One of the reasons for the role of emotions in interpersonal conflicts is explained by the Emotion-in-Relationships Model (ERM). This model states that feelings of bliss, satisfaction, and relaxation often go unnoticed due to the nature of the emotions, whereas “hot” emotions, such as anger and contempt, come to the forefront when directed at a member of an interpersonal relationship (Fletcher & Clark, 2002). This type of psychophysical response usually happens perhaps due to the different biophysical reactive response of the body compared to its reaction to positive ones (Floyd, 2014). There are two dimensions that define conflict. Conflict leads to the elicitation of emotions, but sometimes the opposite occurs: emotions lead to conflict. The misunderstanding or misinterpretation of emotions among members of a family can be a source of conflict, as well as a number of other issues, including personality differences, past history, substance abuse, mental or physical health problems, monetary issues, children, intimate partner violence, domestic rape, or maybe just general frustration due to recent events (Sabourin, Infante, & Rudd, 1990). In order to have a common understanding of this concept for the familial context in particular, conflict refers to as “any incompatibility that can be expressed by people related through biological, legal, or equivalent ties” (Canary & Canary, 2013, p. 6). Thus, the concept of conflict goes hand in hand with coparenting.

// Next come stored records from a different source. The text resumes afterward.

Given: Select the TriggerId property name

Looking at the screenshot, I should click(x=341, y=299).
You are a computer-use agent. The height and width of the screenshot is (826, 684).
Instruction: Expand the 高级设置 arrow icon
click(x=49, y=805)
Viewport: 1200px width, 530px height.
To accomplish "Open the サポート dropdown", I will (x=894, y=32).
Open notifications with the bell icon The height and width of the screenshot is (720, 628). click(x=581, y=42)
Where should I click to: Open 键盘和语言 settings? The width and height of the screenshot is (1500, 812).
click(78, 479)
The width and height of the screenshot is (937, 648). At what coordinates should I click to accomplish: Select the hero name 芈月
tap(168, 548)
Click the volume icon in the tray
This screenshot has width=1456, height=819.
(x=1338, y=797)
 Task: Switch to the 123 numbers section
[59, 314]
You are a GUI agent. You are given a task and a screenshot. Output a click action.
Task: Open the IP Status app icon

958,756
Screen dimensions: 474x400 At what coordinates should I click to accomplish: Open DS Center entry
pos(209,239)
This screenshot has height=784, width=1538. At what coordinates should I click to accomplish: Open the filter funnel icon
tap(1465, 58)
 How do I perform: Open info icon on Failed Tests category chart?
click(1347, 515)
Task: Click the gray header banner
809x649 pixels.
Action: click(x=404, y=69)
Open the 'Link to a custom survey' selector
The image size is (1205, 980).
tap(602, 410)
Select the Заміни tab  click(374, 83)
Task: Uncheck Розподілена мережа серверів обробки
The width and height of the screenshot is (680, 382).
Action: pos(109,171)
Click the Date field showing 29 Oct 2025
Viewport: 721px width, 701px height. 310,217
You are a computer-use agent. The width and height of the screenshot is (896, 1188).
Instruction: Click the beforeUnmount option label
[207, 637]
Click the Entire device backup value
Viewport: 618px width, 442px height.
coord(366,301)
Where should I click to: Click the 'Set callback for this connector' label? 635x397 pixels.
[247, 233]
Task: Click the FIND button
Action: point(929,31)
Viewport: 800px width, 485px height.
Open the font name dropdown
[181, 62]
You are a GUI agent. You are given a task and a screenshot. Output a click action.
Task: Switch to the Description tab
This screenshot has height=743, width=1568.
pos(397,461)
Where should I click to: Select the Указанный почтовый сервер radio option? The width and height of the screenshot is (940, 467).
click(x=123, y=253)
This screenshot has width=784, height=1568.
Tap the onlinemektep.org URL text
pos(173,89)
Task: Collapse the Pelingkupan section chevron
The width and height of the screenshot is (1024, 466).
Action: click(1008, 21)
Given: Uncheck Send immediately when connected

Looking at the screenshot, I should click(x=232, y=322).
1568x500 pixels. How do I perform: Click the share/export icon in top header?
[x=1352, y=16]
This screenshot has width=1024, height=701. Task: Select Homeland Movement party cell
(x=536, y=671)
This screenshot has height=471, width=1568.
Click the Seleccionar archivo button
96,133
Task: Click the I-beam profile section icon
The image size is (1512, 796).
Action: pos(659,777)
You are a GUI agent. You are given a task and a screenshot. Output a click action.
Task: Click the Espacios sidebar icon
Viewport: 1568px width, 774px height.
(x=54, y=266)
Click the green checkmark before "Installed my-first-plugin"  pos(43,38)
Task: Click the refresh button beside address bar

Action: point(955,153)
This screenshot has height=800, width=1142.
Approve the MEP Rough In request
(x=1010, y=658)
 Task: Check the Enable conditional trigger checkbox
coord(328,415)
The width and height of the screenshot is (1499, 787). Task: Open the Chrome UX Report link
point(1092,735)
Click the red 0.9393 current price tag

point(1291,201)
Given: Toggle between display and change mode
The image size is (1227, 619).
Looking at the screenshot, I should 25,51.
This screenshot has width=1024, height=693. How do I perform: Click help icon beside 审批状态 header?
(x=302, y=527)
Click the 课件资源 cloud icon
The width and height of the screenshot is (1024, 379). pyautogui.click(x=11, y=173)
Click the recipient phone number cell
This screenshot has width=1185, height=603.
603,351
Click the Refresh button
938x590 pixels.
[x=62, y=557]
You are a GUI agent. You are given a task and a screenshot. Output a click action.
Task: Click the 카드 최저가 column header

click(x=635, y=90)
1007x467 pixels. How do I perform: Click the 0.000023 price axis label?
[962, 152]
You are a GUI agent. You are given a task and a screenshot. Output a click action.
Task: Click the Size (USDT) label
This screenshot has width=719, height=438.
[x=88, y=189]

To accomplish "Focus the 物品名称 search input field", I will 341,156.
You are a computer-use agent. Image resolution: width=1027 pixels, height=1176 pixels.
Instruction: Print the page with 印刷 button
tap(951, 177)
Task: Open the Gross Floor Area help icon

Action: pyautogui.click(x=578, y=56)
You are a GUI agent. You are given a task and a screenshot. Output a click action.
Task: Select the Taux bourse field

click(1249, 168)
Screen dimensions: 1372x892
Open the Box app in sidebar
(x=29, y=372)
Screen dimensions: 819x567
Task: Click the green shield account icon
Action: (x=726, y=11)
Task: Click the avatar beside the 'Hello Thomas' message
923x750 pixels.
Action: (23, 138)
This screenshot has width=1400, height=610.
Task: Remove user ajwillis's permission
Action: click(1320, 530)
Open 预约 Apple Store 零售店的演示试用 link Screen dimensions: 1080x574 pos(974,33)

There is a myriad of everyday family activities in which parents need to decide the best way to do them: sometimes they are minor, such as eating, watching TV, or sleeping schedules; others are more complicated, such as schooling. Certainly, while socializing and making these decisions, parents may agree or not, and these everyday situations may lead to conflict. Whether or not parents live together, it has been shown that “the extent to which children experience their parents as partners or opponents in parenting is related to children’s adjustment and well-being” (Gable & Sharp, 2016, p. 1), because the ontology of parenting is materialized through socialization of values about every aspect and duty among all family members, especially children, to perpetuate a given society.
As the findings provided in this article show, the study of family communication issues is pivotal because the way in which those issues are solved within families will be copied by children as their values. Values are abstract ideas that delineate behavior toward the evaluation of people and events and vary in terms of importance across individuals, but also among cultures. In other words, their future parenting (i.e., parenting modeling) of children will replicate those same strategies for conflict solving for good or bad, depending on whether parents were supportive between each other. Thus, socialization defines the size and scope of coparenting.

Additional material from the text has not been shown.